In Linux >=4.4, when the CONFIG_BPF_SYSCALL config option is set and the
kernel.unprivileged_bpf_disabled sysctl is not explicitly set to 1 at runtime,
unprivileged code can use the bpf() syscall to load eBPF socket filter programs.
These conditions are fulfilled in Ubuntu 16.04.
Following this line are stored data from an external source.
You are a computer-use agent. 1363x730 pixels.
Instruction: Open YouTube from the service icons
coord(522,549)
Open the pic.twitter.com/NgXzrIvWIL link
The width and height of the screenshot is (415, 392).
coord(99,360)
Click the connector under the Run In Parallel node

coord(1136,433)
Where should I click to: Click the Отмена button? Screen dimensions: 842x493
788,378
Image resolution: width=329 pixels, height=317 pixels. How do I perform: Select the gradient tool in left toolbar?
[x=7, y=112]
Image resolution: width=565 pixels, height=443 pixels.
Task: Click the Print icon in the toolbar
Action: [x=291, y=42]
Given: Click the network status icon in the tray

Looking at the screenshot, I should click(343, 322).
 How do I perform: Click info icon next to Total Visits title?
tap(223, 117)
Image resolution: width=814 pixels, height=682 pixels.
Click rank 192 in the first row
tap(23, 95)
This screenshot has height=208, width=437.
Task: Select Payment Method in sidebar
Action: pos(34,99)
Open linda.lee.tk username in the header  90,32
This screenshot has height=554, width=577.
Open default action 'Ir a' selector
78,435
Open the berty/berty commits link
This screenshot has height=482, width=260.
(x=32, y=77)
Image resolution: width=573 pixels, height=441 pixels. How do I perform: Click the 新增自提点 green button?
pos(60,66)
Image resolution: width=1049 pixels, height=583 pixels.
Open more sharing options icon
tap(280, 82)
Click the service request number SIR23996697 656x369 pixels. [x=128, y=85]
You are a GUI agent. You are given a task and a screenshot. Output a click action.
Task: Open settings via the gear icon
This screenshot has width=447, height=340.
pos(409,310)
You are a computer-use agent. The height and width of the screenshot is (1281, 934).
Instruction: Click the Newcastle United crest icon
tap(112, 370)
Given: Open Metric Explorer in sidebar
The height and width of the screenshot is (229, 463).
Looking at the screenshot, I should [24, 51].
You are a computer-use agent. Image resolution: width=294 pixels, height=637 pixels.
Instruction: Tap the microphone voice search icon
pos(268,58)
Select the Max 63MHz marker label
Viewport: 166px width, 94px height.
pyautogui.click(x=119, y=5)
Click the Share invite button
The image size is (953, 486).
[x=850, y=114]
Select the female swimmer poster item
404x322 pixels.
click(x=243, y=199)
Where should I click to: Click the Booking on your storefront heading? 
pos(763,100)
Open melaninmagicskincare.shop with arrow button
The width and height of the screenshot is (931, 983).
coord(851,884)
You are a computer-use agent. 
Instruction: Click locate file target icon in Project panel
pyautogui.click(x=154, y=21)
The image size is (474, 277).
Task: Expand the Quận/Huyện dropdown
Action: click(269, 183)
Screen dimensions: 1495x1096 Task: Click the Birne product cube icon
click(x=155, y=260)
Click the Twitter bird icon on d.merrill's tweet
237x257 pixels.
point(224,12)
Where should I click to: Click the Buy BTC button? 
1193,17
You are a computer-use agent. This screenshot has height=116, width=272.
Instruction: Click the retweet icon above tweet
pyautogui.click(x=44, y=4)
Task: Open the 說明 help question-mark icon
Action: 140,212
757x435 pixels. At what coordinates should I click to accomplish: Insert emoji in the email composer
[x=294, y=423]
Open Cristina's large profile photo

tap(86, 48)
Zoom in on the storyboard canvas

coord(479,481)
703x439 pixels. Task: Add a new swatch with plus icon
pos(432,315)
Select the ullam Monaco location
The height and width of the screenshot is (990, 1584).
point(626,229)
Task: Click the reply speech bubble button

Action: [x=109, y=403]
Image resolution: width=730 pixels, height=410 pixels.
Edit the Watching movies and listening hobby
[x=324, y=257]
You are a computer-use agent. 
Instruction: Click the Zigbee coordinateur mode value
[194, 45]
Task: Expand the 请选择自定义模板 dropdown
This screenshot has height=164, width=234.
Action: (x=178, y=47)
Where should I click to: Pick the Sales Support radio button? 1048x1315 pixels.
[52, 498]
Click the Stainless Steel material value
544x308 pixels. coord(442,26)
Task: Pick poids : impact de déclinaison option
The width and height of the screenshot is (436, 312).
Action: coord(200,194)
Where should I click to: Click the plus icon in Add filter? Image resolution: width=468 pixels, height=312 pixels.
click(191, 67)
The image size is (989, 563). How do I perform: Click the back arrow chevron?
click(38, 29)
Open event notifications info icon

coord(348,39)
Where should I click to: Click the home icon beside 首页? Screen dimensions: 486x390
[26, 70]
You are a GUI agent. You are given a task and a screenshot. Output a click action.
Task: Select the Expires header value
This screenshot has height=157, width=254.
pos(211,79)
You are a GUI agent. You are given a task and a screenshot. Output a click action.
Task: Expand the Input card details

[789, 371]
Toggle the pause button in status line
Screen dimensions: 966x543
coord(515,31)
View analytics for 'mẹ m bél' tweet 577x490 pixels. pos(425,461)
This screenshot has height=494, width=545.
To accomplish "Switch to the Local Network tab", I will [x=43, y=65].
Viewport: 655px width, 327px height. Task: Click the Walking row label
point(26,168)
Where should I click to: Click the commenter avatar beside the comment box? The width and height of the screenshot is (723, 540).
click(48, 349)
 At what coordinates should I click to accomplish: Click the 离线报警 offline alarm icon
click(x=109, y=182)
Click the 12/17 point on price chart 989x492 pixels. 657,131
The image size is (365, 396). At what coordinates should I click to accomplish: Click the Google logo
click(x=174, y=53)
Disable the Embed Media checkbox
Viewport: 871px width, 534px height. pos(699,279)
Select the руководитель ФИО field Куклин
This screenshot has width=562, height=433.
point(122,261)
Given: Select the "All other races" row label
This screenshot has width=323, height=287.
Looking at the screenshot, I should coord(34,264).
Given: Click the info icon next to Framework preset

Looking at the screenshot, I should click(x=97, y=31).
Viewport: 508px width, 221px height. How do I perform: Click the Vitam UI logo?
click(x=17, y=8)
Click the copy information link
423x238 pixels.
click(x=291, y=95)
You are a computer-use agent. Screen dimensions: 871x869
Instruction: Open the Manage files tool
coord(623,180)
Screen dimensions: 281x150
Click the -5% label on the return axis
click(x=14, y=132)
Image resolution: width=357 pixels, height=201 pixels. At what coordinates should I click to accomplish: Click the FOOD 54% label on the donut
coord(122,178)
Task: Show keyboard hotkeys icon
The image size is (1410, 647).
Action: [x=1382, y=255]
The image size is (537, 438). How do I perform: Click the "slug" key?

When an eBPF program is loaded using bpf(BPF_PROG_LOAD, ...), the first
function that touches the supplied eBPF instructions is
replace_map_fd_with_map_ptr(), which looks for instructions that reference eBPF
map file descriptors and looks up pointers for the corresponding map files.
This is done as follows:

/* look for pseudo eBPF instructions that access map FDs and
* replace them with actual map pointers
*/
static int replace_map_fd_with_map_ptr(struct verifier_env *env)
{
struct bpf_insn *insn = env->prog->insnsi;
int insn_cnt = env->prog->len;
int i, j;

for (i = 0; i < insn_cnt; i++, insn++) {
[checks for bad instructions]

if (insn[0].code == (BPF_LD | BPF_IMM | BPF_DW)) {
struct bpf_map *map;
struct fd f;

[checks for bad instructions]

f = fdget(insn->imm);
map = __bpf_map_get(f);
if (IS_ERR(map)) {
verbose("fd %d is not pointing to valid bpf_map\n",
insn->imm);
fdput(f);
return PTR_ERR(map);
}

[...]
}
}
[...]
}


__bpf_map_get contains the following code:

/* if error is returned, fd is released.
* On success caller should complete fd access with matching fdput()
*/
struct bpf_map *__bpf_map_get(struct fd f)
{
if (!f.file)
return ERR_PTR(-EBADF);
if (f.file->f_op != &bpf_map_fops) {
fdput(f);
return ERR_PTR(-EINVAL);
}

return f.file->private_data;
}

The problem is that when the caller supplies a file descriptor number referring
to a struct file that is not an eBPF map, both __bpf_map_get() and
replace_map_fd_with_map_ptr() will call fdput() on the struct fd. If
__fget_light() detected that the file descriptor table is shared with another
task and therefore the FDPUT_FPUT flag is set in the struct fd, this will cause
the reference count of the struct file to be over-decremented, allowing an
attacker to create a use-after-free situation where a struct file is freed
although there are still references to it.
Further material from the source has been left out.